New caching #1454

vmg · 2013-04-03T13:22:59Z

New cache code. Did this during the flight.

As long promised, here's an unified ODB object/parsed object cache that transparently upgrades between the two of them. It uses khash as the backend.

TODO:

Settings setter/getters for cache tuneable parameters
Expiration of old entries (lru? random?)
Size calculation for parsed objects

wat

carlosmn · 2013-04-05T11:20:22Z

src/cache.c

-	git__free(cache->nodes);
+	/* do not infinite loop if there's not enough entries to evict  */
+	if (evict_count > kh_size(cache->map))
+		return;


Shouldn't we try to evict as many as we can (say, evict_count = kh_size(cache->map)) instead of just ignoring it?

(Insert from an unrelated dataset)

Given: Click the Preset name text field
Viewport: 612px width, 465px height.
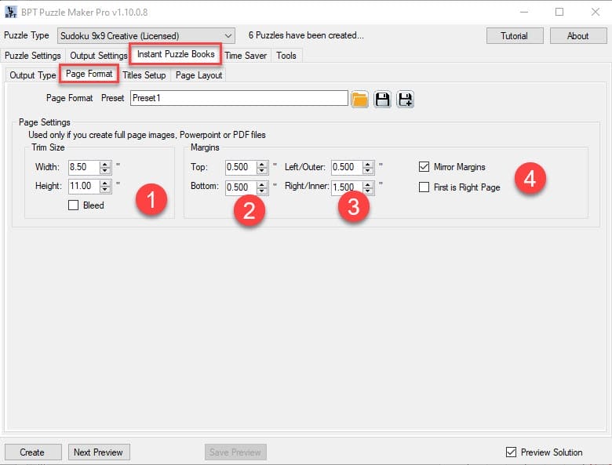Looking at the screenshot, I should [238, 99].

arrbee · 2013-04-10T22:51:52Z

So, I know it has always been this way, but I don't love it that the git_odb always contains an initialized git_cache even though it will mostly use the git_cache from the containing git_repository. I can imagine a number of alternatives, such as lazy allocation of the cache if the owner of the ODB is not set or what have you, and I'm sure you can think of them, too. If I step back from it, I guess we're only talking a fairly small memory savings (and one less git_mutex_init) so from that perspective it's probably just a minor optimization that's not worth it. Just doesn't feel as clean as it could be.

arrbee · 2013-04-10T23:02:15Z

Also along the things of things that are not introduced by this PR but probably could be addressed, git_repository_odb__weakptr does not seem thread safe, because it calls GIT_REFCOUNT_OWN after the repo->_odb has already been set. Probably the pointer to the newly opened ODB should be stored on the stack until the owner has been set, and then swapped in to the _odb pointer (preferably with something like __sync_val_compare_and_swap if we want to go there, although I think that's just protecting against a memory leak so probably not so critical).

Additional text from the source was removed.